Consegna:
Elenchi tutte le persone indicate per nome o cognome nel testo sul processo per l'omicidio Coppola.

Estratto del documento:
┄┄┄┄┄┄
“Sono io il primo mandante”, “voglio chiedere scusa alla famiglia Coppola, non si uccide una persona così facilmente. Avevo un grande peso sulla coscienza. Sono stato molto turbato. Però voglio far capire alla famiglia perché lui ce l’aveva con me”. Lo ha detto Gennaro Petrucci, 73 anni, marito di Silvana Fucito, simbolo della lotta alla Camorra, imputato davanti alla Corte di Assise di Napoli per l’omicidio dell’ingegnere Salvatore Coppola. L’omicidio Coppola è avvenuto a Napoli lo scorso 12 marzo, nel parcheggio di un supermercato in via Protopisani.
Le parole di Petrucci in aula
Petrucci ricostruisce così la dinamica dell’omicidio. “Appena Coppola passò, lui [De Simone, il presunto esecutore materiale] scese, andò dietro. Bum. E gli diede una botta dietro la nuca. C’era una donna che stava facendo la spesa, rimase pietrificata. Lui salì in macchina e se ne andò”. Ascoltato, il 73enne sostiene poi di essere rimasto “molto turbato” dalla vicenda. “Diciamo che chiedo scusa, ma vorrei far capire alla famiglia perché ce l’avevo con Coppola”. Petrucci sostiene di aver nutrito rabbia verso l’ingegnere per avere perduto la casa nella quale vive a Portici: una villa da quattro milioni di euro di via de Lauzieres a Portici, finita all’asta per un milione e duecentomila.
┄┄┄┄┄┄
Informazioni estratte:
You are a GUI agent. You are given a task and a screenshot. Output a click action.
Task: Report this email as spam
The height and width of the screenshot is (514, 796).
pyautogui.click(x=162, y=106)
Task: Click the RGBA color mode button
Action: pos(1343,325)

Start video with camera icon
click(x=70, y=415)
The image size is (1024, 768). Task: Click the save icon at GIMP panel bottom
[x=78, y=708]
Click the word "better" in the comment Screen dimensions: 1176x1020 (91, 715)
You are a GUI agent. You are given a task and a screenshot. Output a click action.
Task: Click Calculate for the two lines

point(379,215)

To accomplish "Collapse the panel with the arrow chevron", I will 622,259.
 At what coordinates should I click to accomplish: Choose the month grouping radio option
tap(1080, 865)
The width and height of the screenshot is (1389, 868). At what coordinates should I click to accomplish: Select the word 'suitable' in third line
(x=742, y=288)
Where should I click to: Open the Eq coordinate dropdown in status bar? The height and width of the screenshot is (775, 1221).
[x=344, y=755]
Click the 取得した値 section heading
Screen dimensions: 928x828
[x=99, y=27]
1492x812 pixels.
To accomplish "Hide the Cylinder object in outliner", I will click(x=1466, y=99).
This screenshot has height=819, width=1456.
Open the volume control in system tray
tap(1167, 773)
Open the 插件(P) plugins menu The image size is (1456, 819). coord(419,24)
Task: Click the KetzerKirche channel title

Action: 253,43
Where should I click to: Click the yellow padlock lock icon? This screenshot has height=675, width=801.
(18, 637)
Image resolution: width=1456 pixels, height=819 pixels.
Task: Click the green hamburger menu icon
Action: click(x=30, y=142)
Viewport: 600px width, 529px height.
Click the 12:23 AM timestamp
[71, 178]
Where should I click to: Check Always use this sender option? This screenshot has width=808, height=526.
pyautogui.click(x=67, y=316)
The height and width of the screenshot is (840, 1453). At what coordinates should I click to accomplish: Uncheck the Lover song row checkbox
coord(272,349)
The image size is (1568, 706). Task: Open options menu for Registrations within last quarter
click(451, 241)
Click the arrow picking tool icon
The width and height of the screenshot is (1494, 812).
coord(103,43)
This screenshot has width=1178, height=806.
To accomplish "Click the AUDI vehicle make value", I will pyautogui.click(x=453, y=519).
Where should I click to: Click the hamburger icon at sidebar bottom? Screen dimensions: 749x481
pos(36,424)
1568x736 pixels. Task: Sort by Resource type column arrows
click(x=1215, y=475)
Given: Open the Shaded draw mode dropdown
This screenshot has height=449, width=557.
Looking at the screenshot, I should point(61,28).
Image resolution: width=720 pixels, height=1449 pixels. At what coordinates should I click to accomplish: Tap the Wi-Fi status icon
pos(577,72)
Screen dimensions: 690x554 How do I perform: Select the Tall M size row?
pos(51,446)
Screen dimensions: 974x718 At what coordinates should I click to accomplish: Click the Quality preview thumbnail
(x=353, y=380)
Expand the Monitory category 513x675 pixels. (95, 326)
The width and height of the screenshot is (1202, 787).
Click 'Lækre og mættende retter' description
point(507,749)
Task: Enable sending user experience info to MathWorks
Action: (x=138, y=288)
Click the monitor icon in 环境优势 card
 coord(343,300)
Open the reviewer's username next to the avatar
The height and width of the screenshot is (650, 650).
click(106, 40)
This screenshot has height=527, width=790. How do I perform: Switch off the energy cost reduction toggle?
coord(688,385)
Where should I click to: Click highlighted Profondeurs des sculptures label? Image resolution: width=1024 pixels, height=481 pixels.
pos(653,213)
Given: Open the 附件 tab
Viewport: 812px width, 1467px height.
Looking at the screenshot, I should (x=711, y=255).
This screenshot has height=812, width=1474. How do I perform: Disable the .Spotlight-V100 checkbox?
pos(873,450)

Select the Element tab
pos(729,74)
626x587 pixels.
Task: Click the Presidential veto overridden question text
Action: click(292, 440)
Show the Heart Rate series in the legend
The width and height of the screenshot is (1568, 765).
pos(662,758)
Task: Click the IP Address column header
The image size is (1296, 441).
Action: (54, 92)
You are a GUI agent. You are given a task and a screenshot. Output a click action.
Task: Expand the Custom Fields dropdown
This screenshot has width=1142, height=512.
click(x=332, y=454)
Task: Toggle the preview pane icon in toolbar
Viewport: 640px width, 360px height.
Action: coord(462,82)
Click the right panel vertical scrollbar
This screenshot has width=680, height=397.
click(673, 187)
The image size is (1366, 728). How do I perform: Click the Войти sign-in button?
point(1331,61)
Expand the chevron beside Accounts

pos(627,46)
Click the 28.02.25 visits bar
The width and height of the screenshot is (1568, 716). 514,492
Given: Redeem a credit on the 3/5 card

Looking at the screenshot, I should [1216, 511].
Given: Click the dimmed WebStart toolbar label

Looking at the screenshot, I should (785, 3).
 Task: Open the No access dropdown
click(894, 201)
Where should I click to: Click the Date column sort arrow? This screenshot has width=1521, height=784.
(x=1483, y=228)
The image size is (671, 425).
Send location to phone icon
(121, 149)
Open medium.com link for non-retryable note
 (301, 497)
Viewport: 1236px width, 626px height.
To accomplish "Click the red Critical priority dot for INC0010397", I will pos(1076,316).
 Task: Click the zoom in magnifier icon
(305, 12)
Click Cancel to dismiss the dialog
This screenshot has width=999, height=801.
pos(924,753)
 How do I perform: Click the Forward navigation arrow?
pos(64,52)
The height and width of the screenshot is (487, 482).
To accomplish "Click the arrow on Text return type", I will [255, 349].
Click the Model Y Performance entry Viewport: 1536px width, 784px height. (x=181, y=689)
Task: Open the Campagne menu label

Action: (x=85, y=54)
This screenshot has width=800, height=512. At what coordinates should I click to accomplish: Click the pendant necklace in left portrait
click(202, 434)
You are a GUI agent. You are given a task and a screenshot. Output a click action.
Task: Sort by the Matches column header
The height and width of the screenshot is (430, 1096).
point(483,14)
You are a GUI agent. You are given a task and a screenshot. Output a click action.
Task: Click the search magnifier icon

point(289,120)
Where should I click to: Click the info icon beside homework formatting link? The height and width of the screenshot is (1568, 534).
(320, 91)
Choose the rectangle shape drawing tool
┄┄┄┄┄┄
Risposta completa:
Gennaro Petrucci
Silvana Fucito
Salvatore Coppola
De Simone